Russian sci-fi author

Shimun Vrochek (Шимун Врочек), real name Dmitry S. Ovchinnikov (Дмитрий Овчинников) (born 1 November 1976) is a Russian science fiction author. His work Piter (a novel from the Universe of Metro 2033 book series) has been cited as a case study of the boom in prosumer level participation in Russian fan fiction, using transmedia in ways that echo traditional Soviet methods, yet is completely commodified.

==Life and career==
Vrochek was born in the Northern Urals, in the Kungur region and grew up in Nizhnevartovsk. He graduated from Gubkin Russian State University of Oil and Gas, then enrolled in graduate school but did not complete his studies.

He has been a writer since 2001. In 2003 he began studying acting at Russian Academy of Theatre Arts. He then studied directing at the Boris Shchukin Theater Institute under Leonid Heifetz. He is best known as the author of Piter, a novel from the Metro 2033 universe. All of his works were originally written in Russian, though some of them have been translated to other languages. Piter has been translated to a number of European languages – such as German, Polish and Spanish.

Requirements:
A) Please copy the stretch from "Shimun Vrochek (Шимун" through "complete his studies." from the passage about Shimun Vrochek.
B) Using the passage about Shimun Vrochek, explain in one to three sentences why his novel Piter has been cited as a case study.

Data section:
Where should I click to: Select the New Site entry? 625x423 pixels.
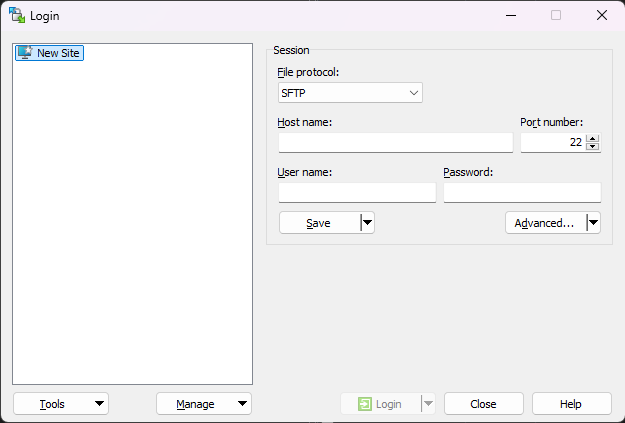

Answers given:
A)
Shimun Vrochek (Шимун Врочек), real name Dmitry S. Ovchinnikov (Дмитрий Овчинников) (born 1 November 1976) is a Russian science fiction author. His work Piter (a novel from the Universe of Metro 2033 book series) has been cited as a case study of the boom in prosumer level participation in Russian fan fiction, using transmedia in ways that echo traditional Soviet methods, yet is completely commodified.

==Life and career==
Vrochek was born in the Northern Urals, in the Kungur region and grew up in Nizhnevartovsk. He graduated from Gubkin Russian State University of Oil and Gas, then enrolled in graduate school but did not complete his studies.

B) Piter, a novel from the Metro 2033 universe, has been cited as a case study of the boom in prosumer-level participation in Russian fan fiction. It uses transmedia in ways that echo traditional Soviet methods, yet it is completely commodified.